■ What you are asked to do:
List every term that the excerpt below on smoke ventilation uses to name a kind of ventilator.

■ Excerpt:
-=-=-
But finally, if you don't have roof ventilators but you have facade ventilators, where you have vertical smoke ventilators we call them the smoke windows these operations are even more complicated because these devices have very low discharge coefficients. They work not very well when they are faced with wind. Actually, you're not supposed to put them on a single facade of the building. You should put them on two facades and have some tool that will tell you from which direction the wind is blowing and which side should operate. It's actually written in the standard, but I don't think anyone has ever designed it like that properly and very disappointed with that. If you've seen a project like that, point me out to that. I would be rejoiced to learn that someone is doing that properly, but from my experience this is not happening. Well, you should have them on two facades, otherwise they will not work correctly. I could go on and on and wind in directions. Actually, if you like this subject, there's episode 50 where Guillermo was interviewing me on wind, so perhaps you'll find more information in that.
-=-=-
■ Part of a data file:

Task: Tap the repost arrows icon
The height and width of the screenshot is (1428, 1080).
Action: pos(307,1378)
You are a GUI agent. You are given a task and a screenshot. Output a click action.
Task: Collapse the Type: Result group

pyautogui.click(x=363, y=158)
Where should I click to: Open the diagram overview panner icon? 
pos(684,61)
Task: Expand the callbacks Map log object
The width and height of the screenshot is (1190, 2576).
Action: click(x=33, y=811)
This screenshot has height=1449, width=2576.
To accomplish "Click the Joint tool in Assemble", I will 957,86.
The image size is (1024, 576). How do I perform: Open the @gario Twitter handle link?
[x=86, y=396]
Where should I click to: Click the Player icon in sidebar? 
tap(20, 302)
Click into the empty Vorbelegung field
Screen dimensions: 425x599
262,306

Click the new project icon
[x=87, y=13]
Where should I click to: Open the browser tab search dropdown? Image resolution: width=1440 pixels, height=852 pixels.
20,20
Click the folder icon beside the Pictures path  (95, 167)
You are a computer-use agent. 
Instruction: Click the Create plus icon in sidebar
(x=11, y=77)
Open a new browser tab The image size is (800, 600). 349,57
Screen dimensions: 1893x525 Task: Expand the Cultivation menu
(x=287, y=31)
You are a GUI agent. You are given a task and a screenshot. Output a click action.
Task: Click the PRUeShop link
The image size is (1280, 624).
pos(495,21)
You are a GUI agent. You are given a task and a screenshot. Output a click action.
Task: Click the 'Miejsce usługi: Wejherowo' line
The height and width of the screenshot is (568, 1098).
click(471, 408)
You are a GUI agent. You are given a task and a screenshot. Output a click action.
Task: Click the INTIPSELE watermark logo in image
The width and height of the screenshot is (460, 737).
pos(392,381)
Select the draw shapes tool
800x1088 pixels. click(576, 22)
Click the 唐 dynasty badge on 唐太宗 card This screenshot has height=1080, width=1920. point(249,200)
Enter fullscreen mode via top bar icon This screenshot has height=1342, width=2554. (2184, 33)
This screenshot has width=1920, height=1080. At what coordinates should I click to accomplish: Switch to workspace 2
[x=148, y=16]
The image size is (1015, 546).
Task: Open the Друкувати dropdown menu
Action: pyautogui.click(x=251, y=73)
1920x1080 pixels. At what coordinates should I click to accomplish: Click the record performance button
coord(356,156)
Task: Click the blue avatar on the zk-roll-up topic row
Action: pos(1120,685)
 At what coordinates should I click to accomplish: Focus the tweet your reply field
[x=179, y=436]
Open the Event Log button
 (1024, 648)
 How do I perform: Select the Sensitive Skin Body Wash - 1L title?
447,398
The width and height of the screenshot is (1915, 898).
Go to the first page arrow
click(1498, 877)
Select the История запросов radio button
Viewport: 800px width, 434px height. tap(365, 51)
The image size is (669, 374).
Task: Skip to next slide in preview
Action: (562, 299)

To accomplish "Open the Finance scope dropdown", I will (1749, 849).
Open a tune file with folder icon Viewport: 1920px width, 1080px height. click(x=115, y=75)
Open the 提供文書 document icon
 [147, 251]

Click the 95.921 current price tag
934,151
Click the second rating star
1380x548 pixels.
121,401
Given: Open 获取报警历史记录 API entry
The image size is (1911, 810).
-=-=-
■ Task result:
roof ventilators; facade ventilators; vertical smoke ventilators; smoke windows